Considerada a maior da história, a Greve Geral do último dia 28 de abril foi convocada de forma unitária por nove centrais sindicais.
Cerca de 40 milhões de trabalhadores brasileiros cruzaram os braços na última sexta-feira, em todas as capitais do país e diversas cidades do interior, para protestar contra as terceirizações e as reformas previdenciária e trabalhista do governo Temer. Ruas e avenidas foram fechadas, o comércio não funcionou, ônibus, trens e metrôs não circularam, voos atrasaram, colégios púbicos e privados ficaram sem aula e institutos e universidades não abriram suas portas. Mesmo com enorme dificuldade de locomoção, por conta da paralisação dos transportes, milhares de trabalhadores saíram às ruas e ocuparam praças e avenidas com passeatas, atos públicos e manifestações contra a retirada de direitos.
Em Santa Catarina, diversas cidades realizaram atividades conjuntas, com destaque para Florianópolis, onde mais de 20 mil pessoas participaram de uma passeata pelas principais vias da cidade, no período da tarde. A mobilização na capital começou ainda de madrugada, com fechamento de rodovias em diversos pontos da região metropolitana. Pela manhã, trabalhadores de diversas categorias se concentram próximo ao antigo terminal de ônibus e dali saíram em arrastão pelo centro para garantir o fechamento das poucas lojas que insistiram em abrir as suas portas.
A região oeste registrou a maior mobilização de sua história. O trevo de Maravilha foi fechado, interditando totalmente a BR 282. Além disso, uma grande manifestação foi realizada em frente a casa e a empresa do deputado federal, Celso Maldaner. Passeatas e trancamentos de estradas ao longo do dia e um grande ato na Praça Coronel Bertasso, no centro de Chapecó, com a participação de mais de quatro mil pessoas, marcaram o dia 28 na região.
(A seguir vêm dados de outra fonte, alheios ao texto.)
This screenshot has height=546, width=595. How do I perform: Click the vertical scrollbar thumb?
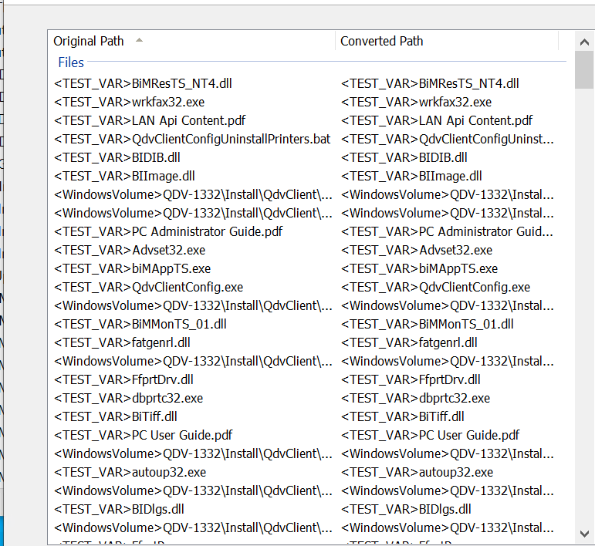pos(585,71)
A rodovia SC 283, em Águas de Chapecó, também foi bloqueada por dois períodos, por mais de uma hora. O ato na cidade teve início às 10h com caminhada pelas ruas e às 11h o trecho de entrada do município, próximo ao novo pórtico, foi interrompido com a colocação de tratores. Filas se formaram nos dois sentidos. A passagem foi liberada logo após o meio dia, mas voltou a ser bloqueada uma horas depois. A manifestação foi finalizada perto das 15h, com uma caminhada até São Carlos. A mobilização contra as reformas trabalhista e previdenciária vem sendo articulada na região por sindicatos rurais, MAB (Movimento dos Atingidos por Barragens), Sindicatos de Servidores Federais e Sinasefe. Além de Águas de Chapecó, a SC 283 também esteve bloqueada em Planalto Alegre e em Maravilha nas BRs 282 e 158.
No norte, a BR 470 também foi trancada, impedindo a circulação de mercadorias em vários municípios do vale do Itajaí.
Chamados pelo Sinasefe, os servidores do IFSC tiveram participação ativa na greve geral da última sexta, com participações em diversos atos, passeatas e mobilizações, nas cidades de Araranguá, Chapecó, Florianópolis, Itajaí, Jaraguá do Sul, Joinville, Lages, São Carlos, São Miguel do Oeste e Palhoça.
A avaliação inicial das Centrais é a de que, ao lado das manifestações do 1º de maio, que lotaram várias cidades pelo país, a Greve do último dia 28 representou um recado claro dos trabalhadores ao governo e ao Congresso, de que a classe não aceitará passivamente a retirada de direitos fundamentais conquistados arduamente ao longo das últimas décadas.